Abstract

Above all, what Hitler offered his audience was redemption. In his speeches he talked less about policy and more about destiny. It was a privilege to live at such a decisive time in history. The Nazis were on a “splendid crusade” that would “go down as one of the most miraculous and remarkable phenomena in world history” … the forthcoming journey offered every German a chance to find meaning in their lives. Laurence Rees The Fuhrer alone is the present and future German reality and its law … The Fuhrer has awakened this will in the entire people and has welded it into a single resolve. Martin Heidegger HITLER'S APPEALS IN GERMANY While it has been well established and widely known that Hitler enjoyed broad popular support in Germany it is not well known that his supporters included large numbers of academic intellectuals and other highly educated groups. Even less is known about the sympathy, sometimes outright admiration he enjoyed among many intellectuals outside Germany. Sympathy among the latter was less widespread and less durable; nonetheless it did exist for a period of time and included some notable Western intellectuals, as will be shown below. Although the cult of Hitler was distinguished by its intensity and spontaneity, it had several features in common with the cults of other twentieth-century dictators, notably that of Stalin. Richard Overy wrote: They [Hitler and Stalin] were driven … by a profound commitment to a single cause, for which … they saw themselves as the historical executor … Both were driven by a remarkable determination to fulfil what they saw as a necessary place in history … Hitler's cult of personality was not something grafted on to German political culture, but derived its appeal from a wide … expectation of a German redeemer … the two dictators approached the construction of their images in very similar ways.

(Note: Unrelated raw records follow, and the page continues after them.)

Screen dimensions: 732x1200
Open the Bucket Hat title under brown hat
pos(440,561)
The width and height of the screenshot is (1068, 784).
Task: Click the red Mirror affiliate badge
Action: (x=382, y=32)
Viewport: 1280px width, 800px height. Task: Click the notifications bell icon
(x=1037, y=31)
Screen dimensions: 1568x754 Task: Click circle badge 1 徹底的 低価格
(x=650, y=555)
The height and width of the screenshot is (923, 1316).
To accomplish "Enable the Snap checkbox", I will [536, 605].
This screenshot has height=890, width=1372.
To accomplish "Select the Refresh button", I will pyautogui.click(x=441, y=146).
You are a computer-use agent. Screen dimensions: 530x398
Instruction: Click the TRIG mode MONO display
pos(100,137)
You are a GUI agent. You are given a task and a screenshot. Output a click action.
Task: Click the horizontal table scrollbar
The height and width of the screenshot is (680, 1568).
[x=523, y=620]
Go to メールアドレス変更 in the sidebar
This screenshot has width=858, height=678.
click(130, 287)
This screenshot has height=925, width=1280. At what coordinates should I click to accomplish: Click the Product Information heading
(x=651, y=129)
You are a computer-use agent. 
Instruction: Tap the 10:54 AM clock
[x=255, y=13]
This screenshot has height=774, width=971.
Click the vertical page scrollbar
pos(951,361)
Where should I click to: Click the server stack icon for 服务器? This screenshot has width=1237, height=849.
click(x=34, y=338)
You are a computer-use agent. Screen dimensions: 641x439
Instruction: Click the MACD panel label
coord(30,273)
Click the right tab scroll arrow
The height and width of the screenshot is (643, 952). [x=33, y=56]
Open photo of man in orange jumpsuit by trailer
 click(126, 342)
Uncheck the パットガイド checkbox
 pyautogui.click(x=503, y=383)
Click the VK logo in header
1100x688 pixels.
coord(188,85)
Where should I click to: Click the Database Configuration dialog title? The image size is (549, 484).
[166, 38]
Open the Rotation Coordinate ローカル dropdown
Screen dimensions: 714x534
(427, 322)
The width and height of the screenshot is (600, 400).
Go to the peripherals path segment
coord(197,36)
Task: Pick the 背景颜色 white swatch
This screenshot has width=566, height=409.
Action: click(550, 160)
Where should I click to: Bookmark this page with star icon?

Both presented themselves as modest, simple men … This pose allowed both men to appear simultaneously accessible and distant … Hitler and Stalin were … presented as men burdened by high office, working ceaselessly for the nation or the revolution, all-seeing, all-knowing … the two dictatorships constructed moral orders that preached the absolute value of the collective and the absolute obligation to abandon concern for the self in the name of the whole.